(RECORD EXTRACTS)

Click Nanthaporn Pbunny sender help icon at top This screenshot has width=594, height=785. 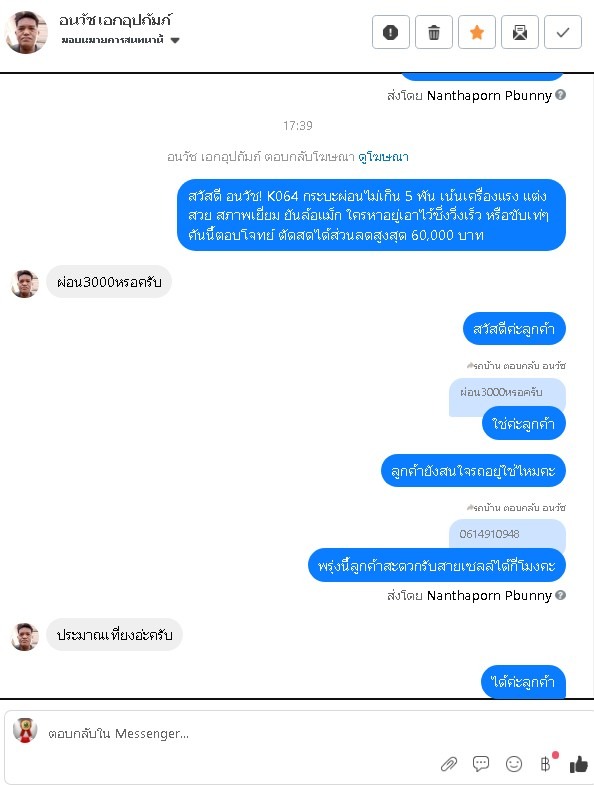[561, 95]
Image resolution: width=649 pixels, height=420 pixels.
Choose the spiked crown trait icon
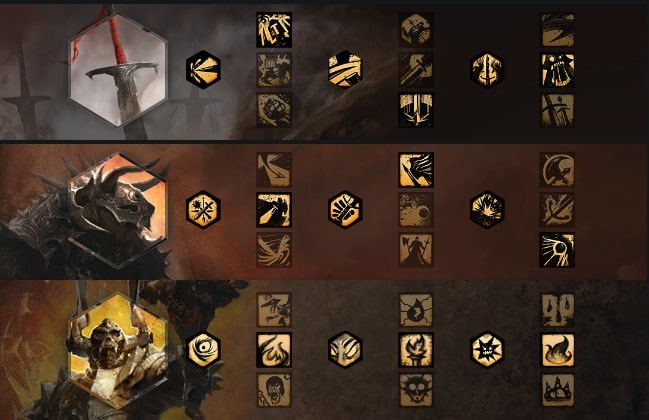coord(558,390)
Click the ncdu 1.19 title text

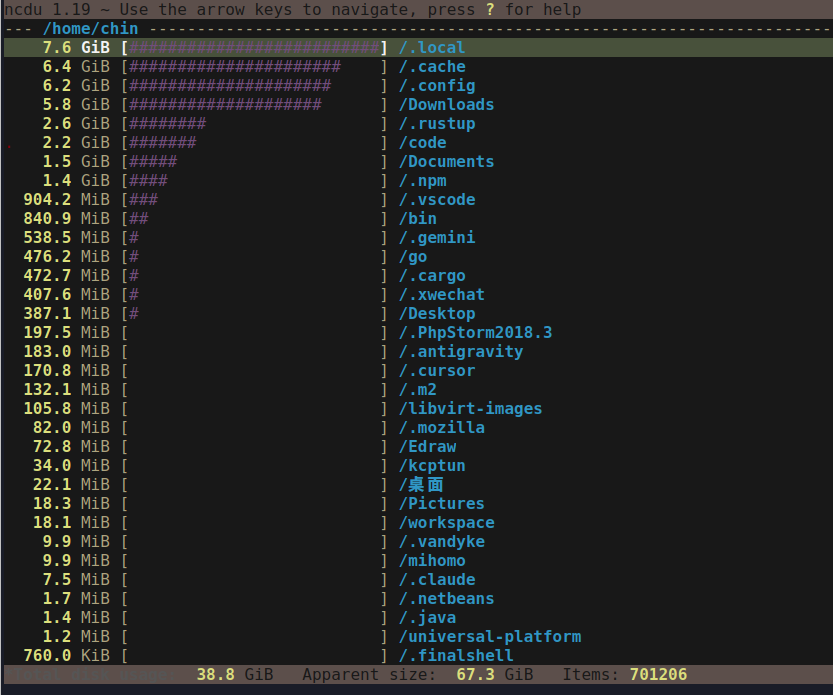38,9
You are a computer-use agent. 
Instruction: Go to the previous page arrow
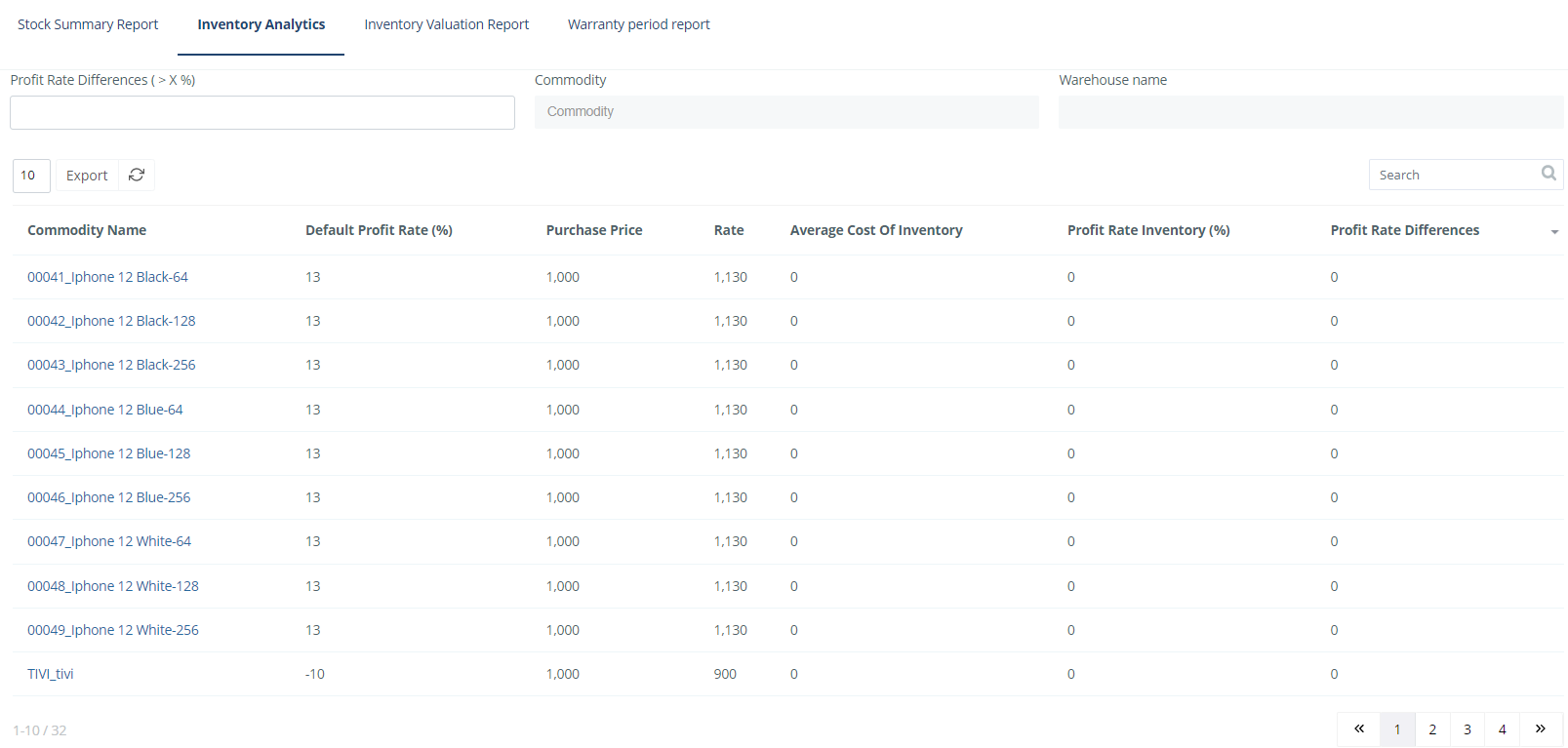(1359, 729)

(End RECORD EXTRACTS)

WHAT TO WORK ON
Please reproduce, word for word, only the lines from the line that holds "You are a computer-use agent." through the final line of the entries above, omitting any pictures.

SOLUTION
You are a computer-use agent. 
Instruction: Go to the previous page arrow
(1359, 729)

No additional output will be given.